Boundless China: Incense Consumption and the Fate of Hawaiian Environmental Sovereignty, 1811–30

Sunday, January 9, 2011: 8:30 AM
Grand Ballroom Salon B (Marriott Boston Copley Place)
Gregory Rosenthal , Stony Brook University
Chinese have been consumers of exotic smells and tastes for millennia. From the overland trade of the Silk Road to the overseas trade centered at Canton, Chinese consumerism has long had consequential effects on the industrial, agricultural, and environmental landscapes of regions within and beyond Asia. Beginning in the early nineteenth century, foreign trading companies (mostly American) began an experiment in marketing Pacific Island goods – including Hawaiian sandalwood, the subject of this paper – to the Hong merchants in Canton. The Chinese had long consumed sandalwood, carving it into decorative boxes and furniture pieces, but more frequently the imported wood was made into joss sticks (incense) to be burnt in temples and at family household altars.
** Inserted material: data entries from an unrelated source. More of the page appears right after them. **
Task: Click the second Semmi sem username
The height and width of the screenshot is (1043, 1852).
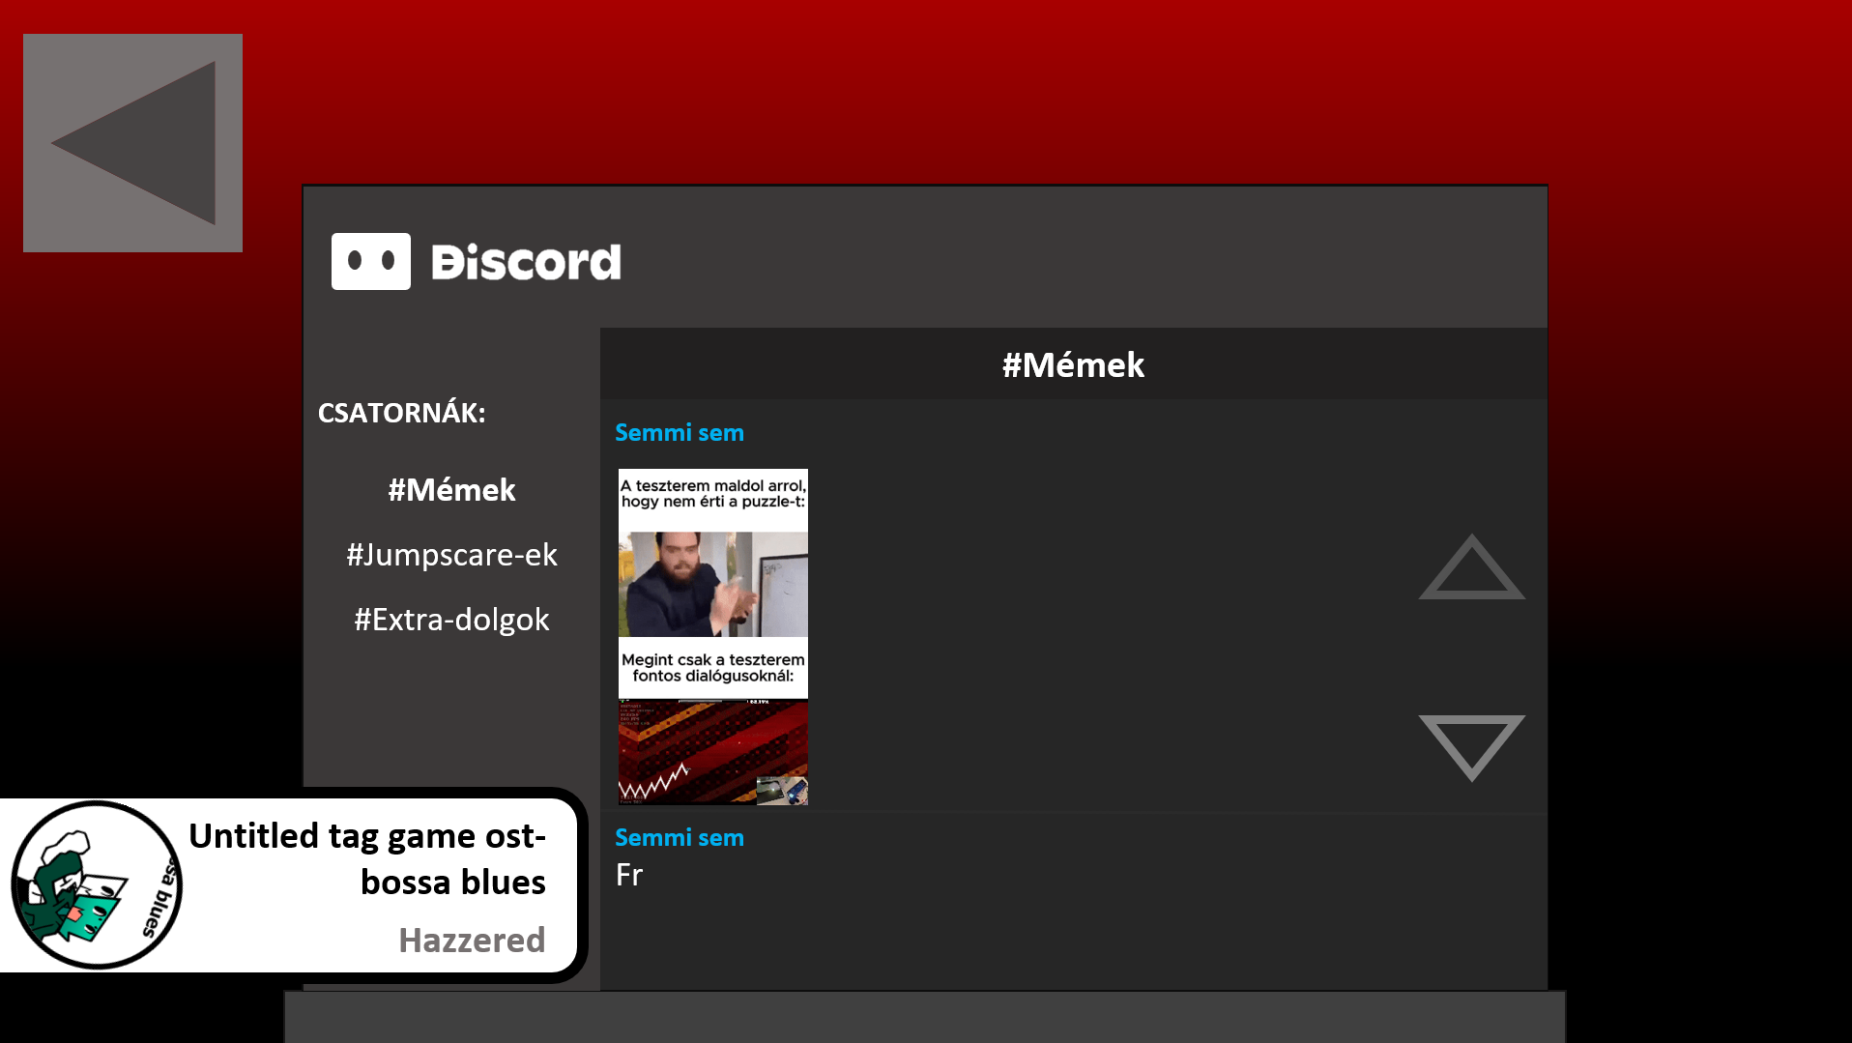Action: tap(680, 838)

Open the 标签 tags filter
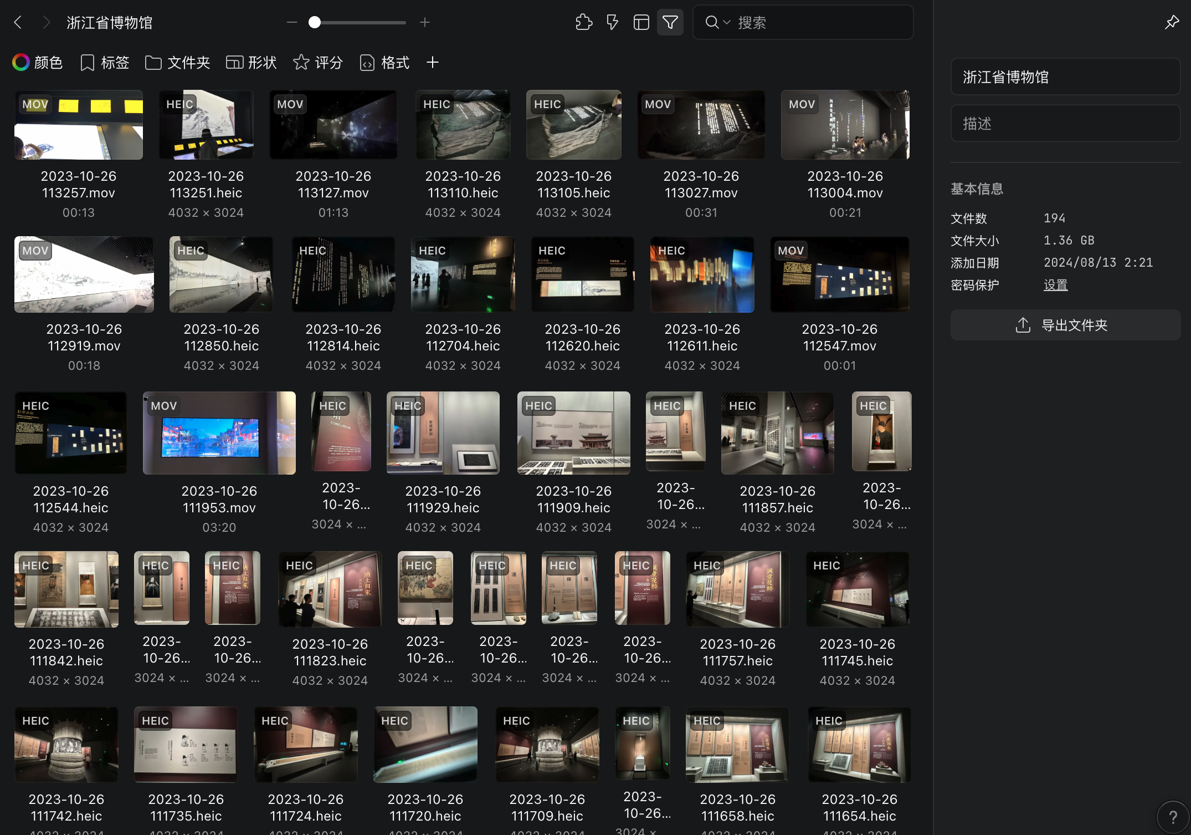coord(104,62)
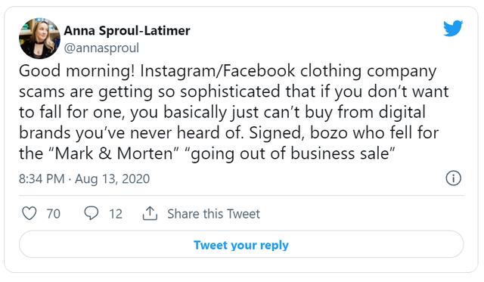This screenshot has height=282, width=484.
Task: Open the @annasproul handle link
Action: tap(101, 48)
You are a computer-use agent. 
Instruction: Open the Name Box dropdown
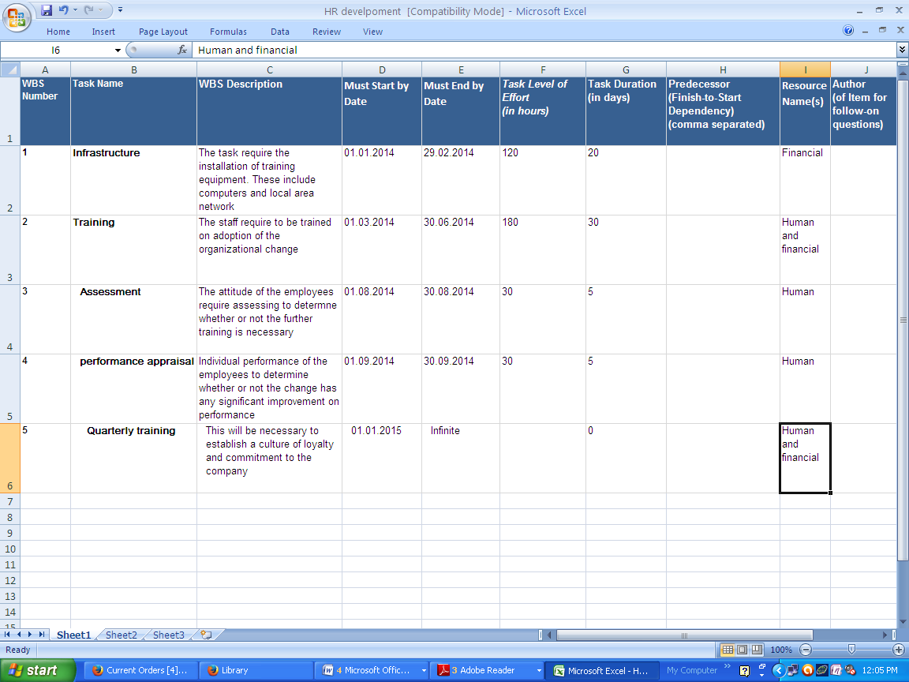tap(118, 50)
Unbeknownst to these Chinese incense consumers, however, were the profound consequences that their consumption patterns had on Oceanian peoples and their environments. In Hawaiʻi, the sandalwood harvest brought about major transformations in the political, social, and environmental orders. The sandalwood trade provided the Hawaiian royalty with the opportunity to amass great quantities of wealth in exchange for their islands' indigenous sandalwood. To achieve this new prosperity, the king created a monopoly on sandalwood and taxed the commoners to harvest the wood for the government. When the trees finally ran out, Hawaiʻi lost the one resource that both the Americans and the Chinese wanted. Left with insurmountable debts to the American traders, Hawaiʻi was thus forced to increasingly sacrifice its political and environmental sovereignty to the Americans. To understand why Hawaiʻi went down this path, it is important to place the narratives of Chinese religious consumption and Hawaiian environmental history side-by-side. This paper will highlight how Chinese consumer preferences and global trade networks were the instigators of both profound environmental change as well as the loss of indigenous environmental sovereignty in Hawaiʻi.